WORK TO BE COMPLETED →
Count the lines below that contain the word "each", and reply with that number alone.

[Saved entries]
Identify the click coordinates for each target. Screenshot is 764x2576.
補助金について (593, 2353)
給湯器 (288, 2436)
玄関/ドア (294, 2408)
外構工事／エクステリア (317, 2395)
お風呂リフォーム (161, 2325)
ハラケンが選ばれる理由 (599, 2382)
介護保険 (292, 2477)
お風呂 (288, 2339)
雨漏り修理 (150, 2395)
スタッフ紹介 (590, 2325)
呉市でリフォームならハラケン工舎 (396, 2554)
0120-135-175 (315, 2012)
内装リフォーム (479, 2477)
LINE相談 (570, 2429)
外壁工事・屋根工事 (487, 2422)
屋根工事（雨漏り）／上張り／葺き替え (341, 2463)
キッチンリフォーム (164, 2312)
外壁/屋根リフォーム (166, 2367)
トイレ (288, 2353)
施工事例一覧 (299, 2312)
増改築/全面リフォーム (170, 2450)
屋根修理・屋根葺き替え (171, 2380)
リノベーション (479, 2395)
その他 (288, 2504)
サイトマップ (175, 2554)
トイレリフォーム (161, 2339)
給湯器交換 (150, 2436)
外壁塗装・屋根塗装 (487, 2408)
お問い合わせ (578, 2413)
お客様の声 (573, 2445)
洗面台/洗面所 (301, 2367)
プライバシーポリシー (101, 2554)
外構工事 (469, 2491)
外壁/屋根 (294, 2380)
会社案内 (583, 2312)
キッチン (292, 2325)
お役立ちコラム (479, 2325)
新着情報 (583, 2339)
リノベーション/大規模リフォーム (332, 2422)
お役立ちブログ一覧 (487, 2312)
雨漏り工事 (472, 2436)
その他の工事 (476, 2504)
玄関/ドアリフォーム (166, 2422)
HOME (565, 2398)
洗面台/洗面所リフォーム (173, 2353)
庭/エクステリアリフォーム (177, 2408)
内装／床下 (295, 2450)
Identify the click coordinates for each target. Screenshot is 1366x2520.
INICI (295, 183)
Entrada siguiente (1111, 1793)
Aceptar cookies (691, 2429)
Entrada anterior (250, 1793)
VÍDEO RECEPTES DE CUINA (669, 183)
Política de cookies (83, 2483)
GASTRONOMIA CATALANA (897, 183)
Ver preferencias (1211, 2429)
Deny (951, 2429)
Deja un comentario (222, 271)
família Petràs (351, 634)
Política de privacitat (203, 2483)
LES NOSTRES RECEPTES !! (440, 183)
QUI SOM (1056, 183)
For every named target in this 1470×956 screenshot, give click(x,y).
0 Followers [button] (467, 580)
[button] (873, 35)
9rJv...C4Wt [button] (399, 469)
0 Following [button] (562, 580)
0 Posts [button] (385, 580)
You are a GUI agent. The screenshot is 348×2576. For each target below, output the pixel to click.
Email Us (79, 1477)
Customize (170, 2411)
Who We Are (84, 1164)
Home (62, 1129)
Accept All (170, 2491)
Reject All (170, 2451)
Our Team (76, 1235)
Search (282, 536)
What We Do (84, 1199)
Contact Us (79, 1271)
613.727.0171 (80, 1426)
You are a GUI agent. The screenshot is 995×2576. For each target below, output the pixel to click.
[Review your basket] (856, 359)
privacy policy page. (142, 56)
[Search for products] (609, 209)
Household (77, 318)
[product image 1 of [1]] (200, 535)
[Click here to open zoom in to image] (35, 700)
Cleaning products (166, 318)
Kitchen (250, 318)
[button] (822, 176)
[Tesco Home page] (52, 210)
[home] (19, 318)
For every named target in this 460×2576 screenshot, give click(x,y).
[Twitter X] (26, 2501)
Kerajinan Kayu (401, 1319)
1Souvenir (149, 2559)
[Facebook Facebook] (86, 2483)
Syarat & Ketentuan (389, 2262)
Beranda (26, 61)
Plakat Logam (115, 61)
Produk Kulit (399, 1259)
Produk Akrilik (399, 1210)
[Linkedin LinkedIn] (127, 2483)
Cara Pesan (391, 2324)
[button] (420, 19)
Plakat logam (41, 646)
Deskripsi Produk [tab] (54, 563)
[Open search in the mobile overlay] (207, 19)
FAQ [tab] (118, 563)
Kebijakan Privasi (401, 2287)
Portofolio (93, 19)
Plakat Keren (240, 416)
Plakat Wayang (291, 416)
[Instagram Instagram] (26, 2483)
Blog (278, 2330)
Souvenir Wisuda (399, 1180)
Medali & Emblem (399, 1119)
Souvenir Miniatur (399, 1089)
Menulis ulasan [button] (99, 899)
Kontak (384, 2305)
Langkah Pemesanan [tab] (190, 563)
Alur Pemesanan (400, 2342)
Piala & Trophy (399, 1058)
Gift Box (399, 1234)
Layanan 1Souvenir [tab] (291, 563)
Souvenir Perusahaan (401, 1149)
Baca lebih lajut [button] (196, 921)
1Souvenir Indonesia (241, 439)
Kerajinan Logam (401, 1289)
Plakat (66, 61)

RESPONSE FOR THIS EXERCISE →
4